Saranno gli oltre 2.200 metri di altitudine (la gara del Messico è la più alta del mondiale) che hanno un effetto importante sull’aerodinamica delle monoposto. Sarà che già in altri venerdì la Red Bull ha dimostrato di andare forte, mentre Mercedes e Ferrari si nascondono. Sta di fatto che oggi Verstappen e Ricciardo hanno letteralmente messo le ali, chiudendo al comando entrambe le sessioni di prove libere e infliggendo più di un secondo di distacco agli inseguitori. Qui i tempi.

A chiudere in vetta davanti a tutti c’è Max Verstappen, vincitore del gran premio dello scorso anno, che con il tempo di 1’16”720 si tiene dietro il proprio compagno di box per 1 decimo e mezzo. Gli altri, come detto, stanno a oltre un secondo: terzo Sainz a +1’233, quarto Vettel a +1’234, quinto Hulkenberg a +1’326. Hamilton settimo (quanto gli basterebbe domenica in gara per laurearsi campione del mondo) a +1’380, seguito da Raikkonen e Bottas. Anche sul passo gara, la Red Bull ha dimostrato di andare forte, ma non è mancato l’ennesimo problema tecnico che ha spento la monoposto di Verstappen proprio come accaduto domenica scorsa a Ricciardo ad Austin. Vedremo domani come andranno le qualifiche, in programma alle ore 20:00 italiane.

Verstappen Messico 2018

La Mercedes e quei cerchi forati…

Nuovo capovolgimento di fronte per i “cerchi forati” della Mercedes, dichiarati per la gara messicana legali.
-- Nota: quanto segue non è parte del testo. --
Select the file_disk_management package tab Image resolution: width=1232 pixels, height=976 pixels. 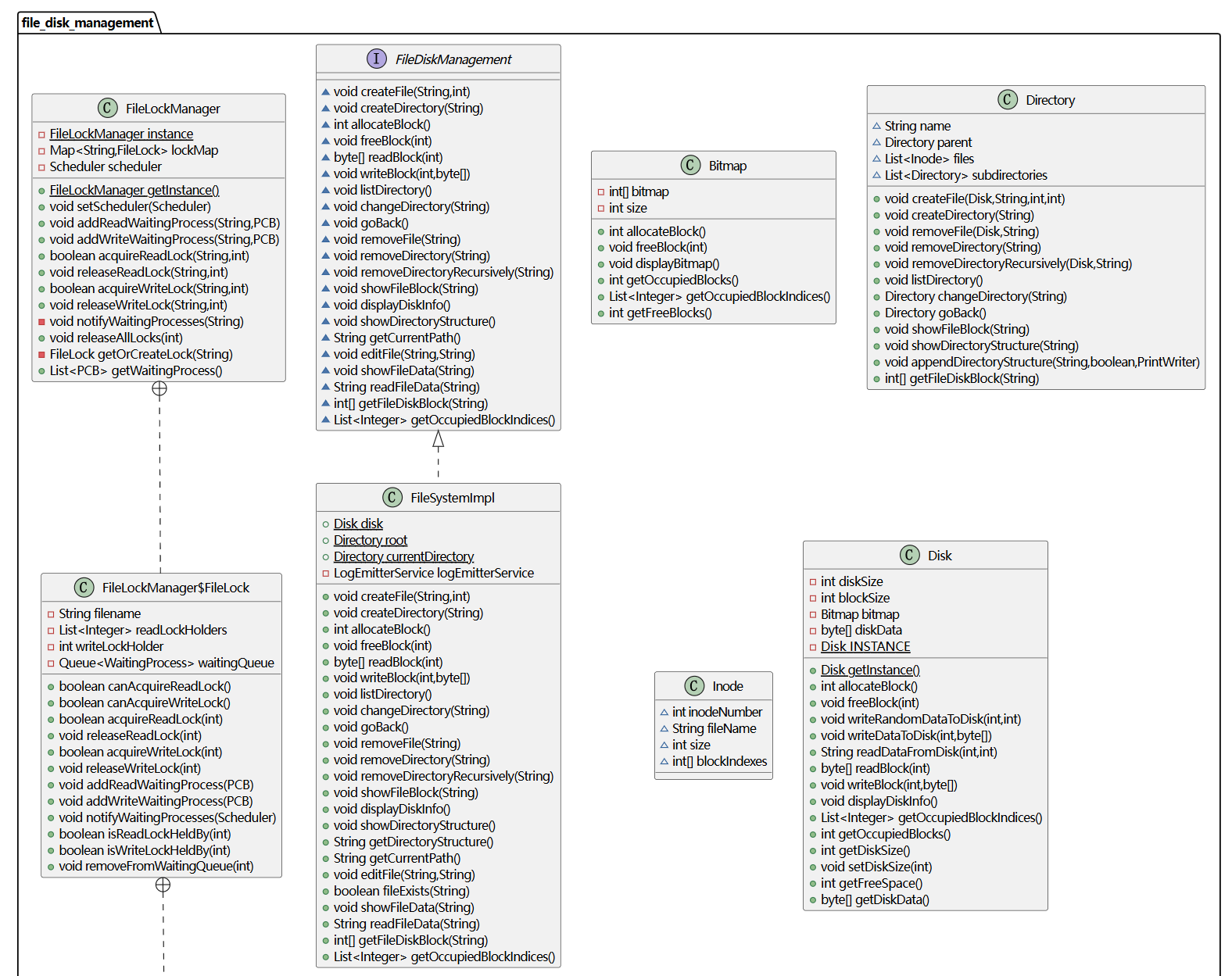pos(88,23)
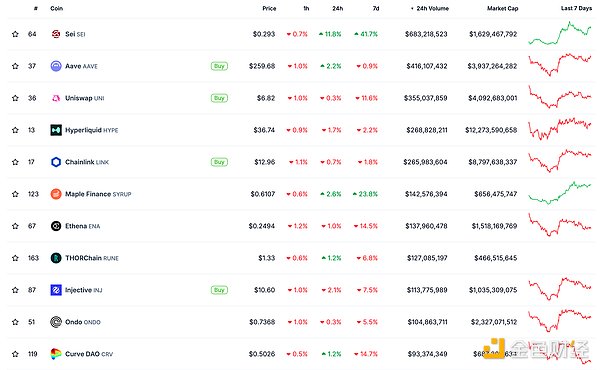Click the Curve DAO colorful logo icon

coord(56,354)
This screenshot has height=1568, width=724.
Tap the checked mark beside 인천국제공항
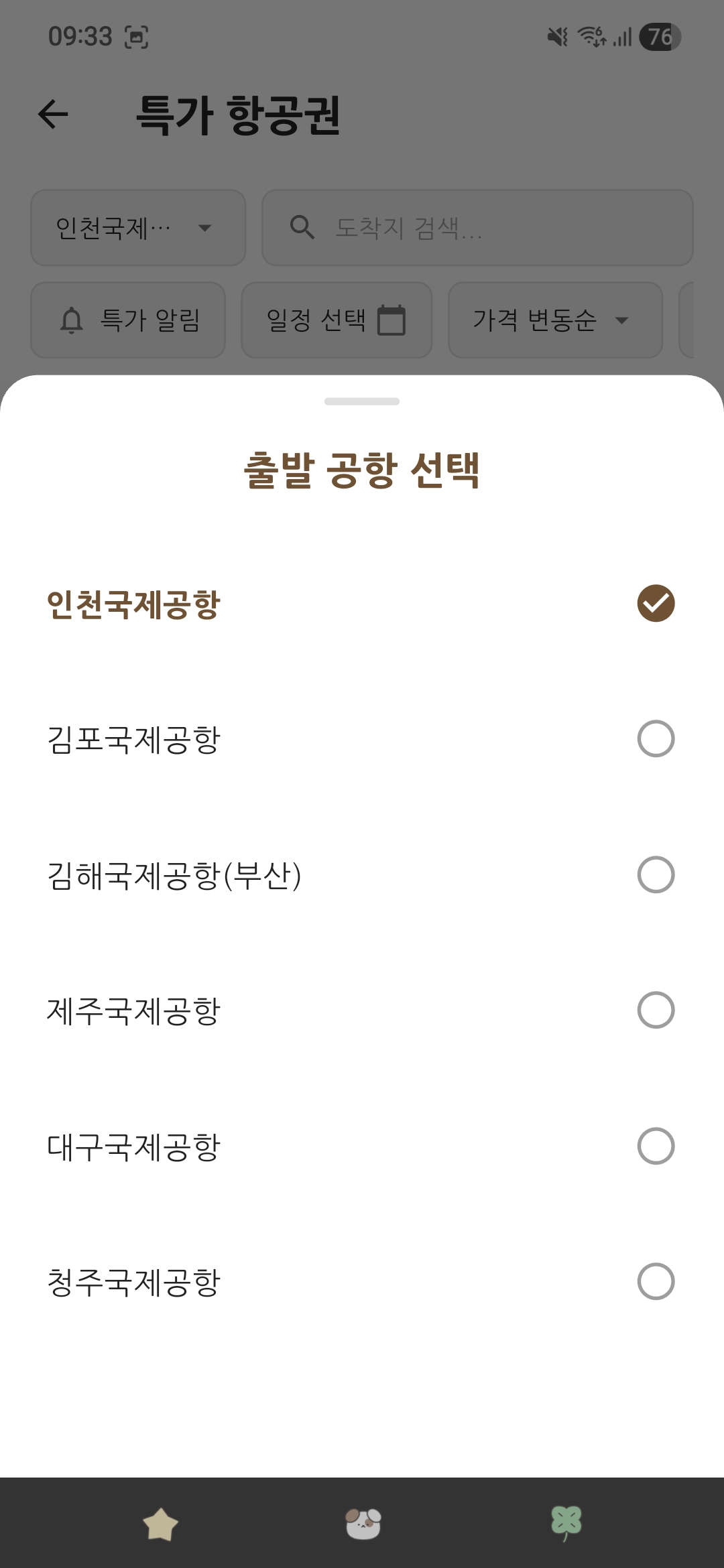coord(656,603)
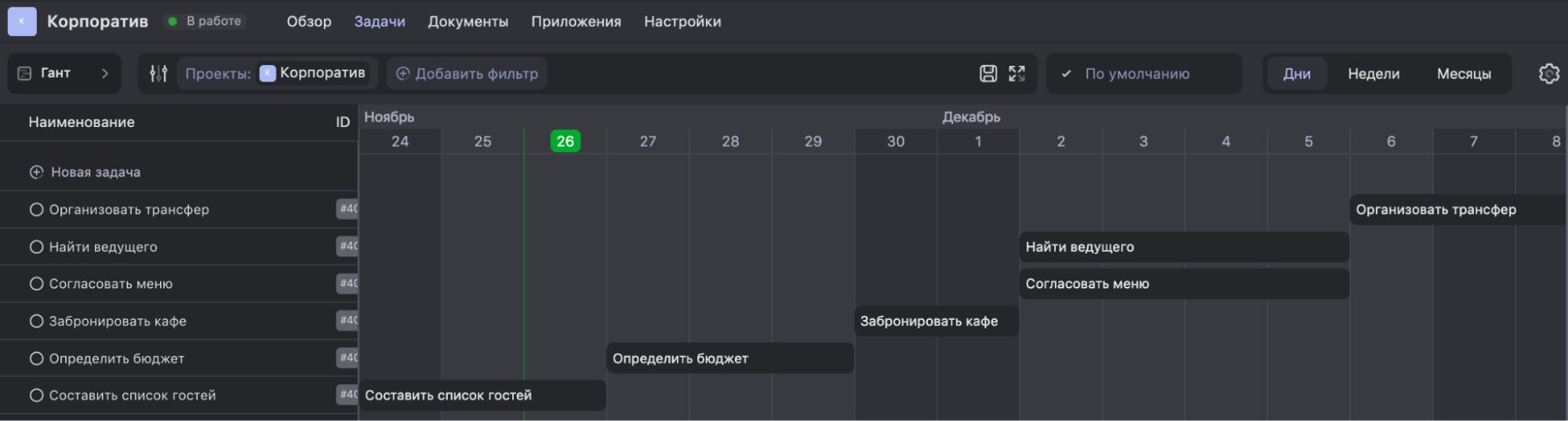The image size is (1568, 421).
Task: Click plus icon next to Новая задача
Action: (36, 172)

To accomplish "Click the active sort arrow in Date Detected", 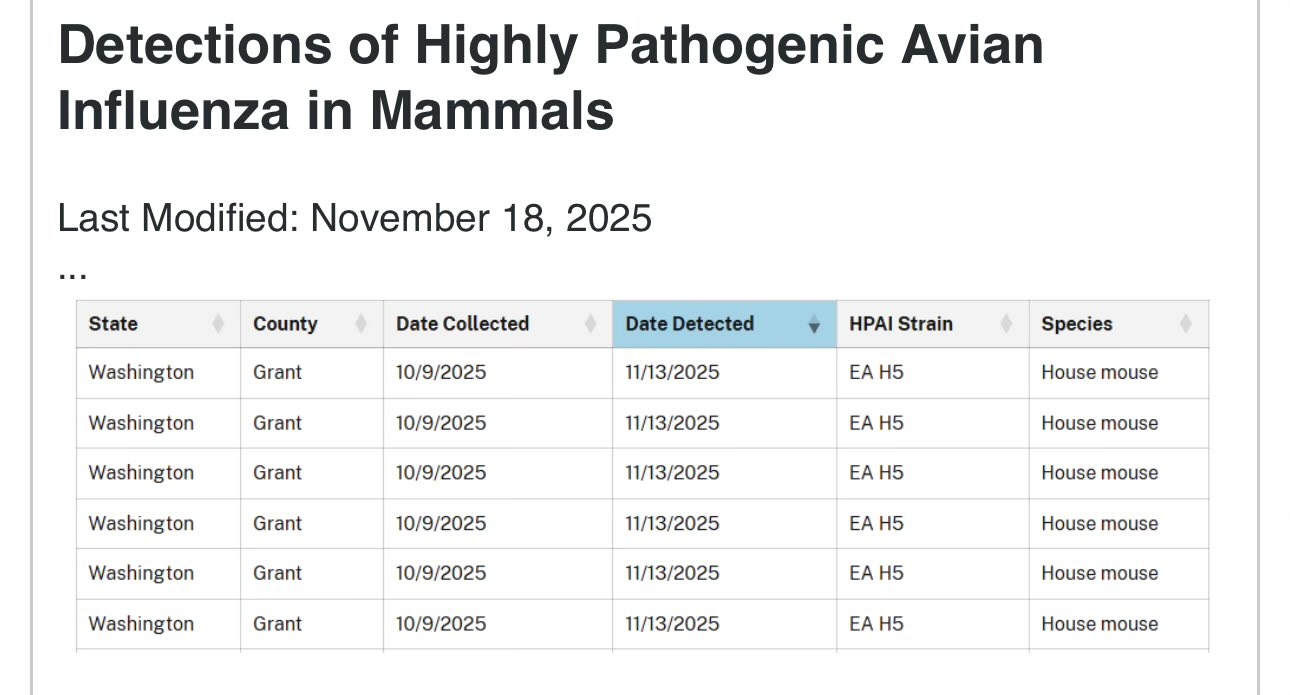I will [814, 324].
La scuderia di Brackley ha apposto dei piccoli fori sui cerchi per consentire un maggior raffreddamento dell’area freni e pneumatici, tallone d’Achille della W09. Questa soluzione fu introdotta per la prima volta dalla Red Bull nel 2012, con due differenze: i fori erano posti sull’anteriore e avevano un diametro più ampio. In ogni caso, vennero dichiarati illegali dalla Fia, in quanto considerati elementi aereodinamici mobili.

La stessa soluzione è stata introdotta quest’anno dalla Mercedes a partire dal GP del Belgio e fino al GP degli Stati Uniti, senza che la Fia intervenisse in merito nonostante le continue richieste della Ferrari. Ad Austin si era giunti a una svolta, con la Mercedes “obbligata” a chiudere i fori, ma in Messico eccoci di nuovo al punto di partenza: i “cerchi forati” sono legali. Perlomeno secondo l’opinione dei commissari di questo gran premio, che hanno sottolineato come la loro giurisdizione si limiti solo a questa gara e che non possono fornire un’interpretazione generale dell’articolo 3.8 del regolamento sportivo (“qualsiasi parte specifica dell’auto che influenza la sua prestazione aerodinamica deve rimanere immobile”).